_Given request_.
Copy the lines that follow verbatim, without changing a character.
— Start of Provided records —
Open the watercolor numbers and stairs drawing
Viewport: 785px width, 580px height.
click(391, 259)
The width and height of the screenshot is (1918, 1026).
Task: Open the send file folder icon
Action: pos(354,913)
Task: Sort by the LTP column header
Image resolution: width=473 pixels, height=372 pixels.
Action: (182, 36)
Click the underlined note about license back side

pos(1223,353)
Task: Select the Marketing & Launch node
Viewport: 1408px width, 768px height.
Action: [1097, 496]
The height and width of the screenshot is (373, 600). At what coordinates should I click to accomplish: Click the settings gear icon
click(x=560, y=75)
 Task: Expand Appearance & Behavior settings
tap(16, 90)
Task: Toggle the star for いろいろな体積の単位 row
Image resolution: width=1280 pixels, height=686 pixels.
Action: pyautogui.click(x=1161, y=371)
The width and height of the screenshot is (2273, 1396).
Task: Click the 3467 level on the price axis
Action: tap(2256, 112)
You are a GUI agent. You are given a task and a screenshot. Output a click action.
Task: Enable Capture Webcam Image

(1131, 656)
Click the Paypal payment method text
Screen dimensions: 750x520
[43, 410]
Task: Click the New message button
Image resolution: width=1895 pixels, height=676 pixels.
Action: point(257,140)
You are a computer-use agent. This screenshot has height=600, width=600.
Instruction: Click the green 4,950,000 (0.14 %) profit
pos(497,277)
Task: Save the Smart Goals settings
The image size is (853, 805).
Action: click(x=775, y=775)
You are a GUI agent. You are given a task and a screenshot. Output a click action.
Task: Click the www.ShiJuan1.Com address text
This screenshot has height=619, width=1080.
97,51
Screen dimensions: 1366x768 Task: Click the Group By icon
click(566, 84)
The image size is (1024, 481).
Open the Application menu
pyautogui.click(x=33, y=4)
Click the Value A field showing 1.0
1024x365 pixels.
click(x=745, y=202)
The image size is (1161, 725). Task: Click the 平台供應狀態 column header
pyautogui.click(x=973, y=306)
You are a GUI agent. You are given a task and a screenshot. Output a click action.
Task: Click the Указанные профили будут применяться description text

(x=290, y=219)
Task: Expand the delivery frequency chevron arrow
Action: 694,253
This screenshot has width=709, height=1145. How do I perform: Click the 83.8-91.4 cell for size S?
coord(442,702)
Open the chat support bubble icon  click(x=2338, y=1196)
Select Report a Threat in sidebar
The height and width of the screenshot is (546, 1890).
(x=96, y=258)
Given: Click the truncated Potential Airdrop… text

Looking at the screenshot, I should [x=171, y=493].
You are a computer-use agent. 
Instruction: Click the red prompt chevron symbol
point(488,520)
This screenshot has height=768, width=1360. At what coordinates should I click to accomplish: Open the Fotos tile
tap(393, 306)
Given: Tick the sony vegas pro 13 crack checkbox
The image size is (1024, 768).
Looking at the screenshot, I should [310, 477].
— End of Provided records —
_Solved problem_.
Open the watercolor numbers and stairs drawing
Viewport: 785px width, 580px height.
click(391, 259)
The width and height of the screenshot is (1918, 1026).
Task: Open the send file folder icon
Action: pos(354,913)
Task: Sort by the LTP column header
Image resolution: width=473 pixels, height=372 pixels.
Action: (182, 36)
Click the underlined note about license back side

pos(1223,353)
Task: Select the Marketing & Launch node
Viewport: 1408px width, 768px height.
Action: [1097, 496]
The height and width of the screenshot is (373, 600). At what coordinates should I click to accomplish: Click the settings gear icon
click(x=560, y=75)
 Task: Expand Appearance & Behavior settings
tap(16, 90)
Task: Toggle the star for いろいろな体積の単位 row
Image resolution: width=1280 pixels, height=686 pixels.
Action: pyautogui.click(x=1161, y=371)
The width and height of the screenshot is (2273, 1396).
Task: Click the 3467 level on the price axis
Action: tap(2256, 112)
You are a GUI agent. You are given a task and a screenshot. Output a click action.
Task: Enable Capture Webcam Image

(1131, 656)
Click the Paypal payment method text
Screen dimensions: 750x520
[43, 410]
Task: Click the New message button
Image resolution: width=1895 pixels, height=676 pixels.
Action: point(257,140)
You are a computer-use agent. This screenshot has height=600, width=600.
Instruction: Click the green 4,950,000 (0.14 %) profit
pos(497,277)
Task: Save the Smart Goals settings
The image size is (853, 805).
Action: click(x=775, y=775)
You are a GUI agent. You are given a task and a screenshot. Output a click action.
Task: Click the www.ShiJuan1.Com address text
This screenshot has height=619, width=1080.
97,51
Screen dimensions: 1366x768 Task: Click the Group By icon
click(566, 84)
The image size is (1024, 481).
Open the Application menu
pyautogui.click(x=33, y=4)
Click the Value A field showing 1.0
1024x365 pixels.
click(x=745, y=202)
The image size is (1161, 725). Task: Click the 平台供應狀態 column header
pyautogui.click(x=973, y=306)
You are a GUI agent. You are given a task and a screenshot. Output a click action.
Task: Click the Указанные профили будут применяться description text

(x=290, y=219)
Task: Expand the delivery frequency chevron arrow
Action: 694,253
This screenshot has width=709, height=1145. How do I perform: Click the 83.8-91.4 cell for size S?
coord(442,702)
Open the chat support bubble icon  click(x=2338, y=1196)
Select Report a Threat in sidebar
The height and width of the screenshot is (546, 1890).
(x=96, y=258)
Given: Click the truncated Potential Airdrop… text

Looking at the screenshot, I should [x=171, y=493].
You are a computer-use agent. 
Instruction: Click the red prompt chevron symbol
point(488,520)
This screenshot has height=768, width=1360. At what coordinates should I click to accomplish: Open the Fotos tile
tap(393, 306)
Given: Tick the sony vegas pro 13 crack checkbox
The image size is (1024, 768).
Looking at the screenshot, I should [310, 477].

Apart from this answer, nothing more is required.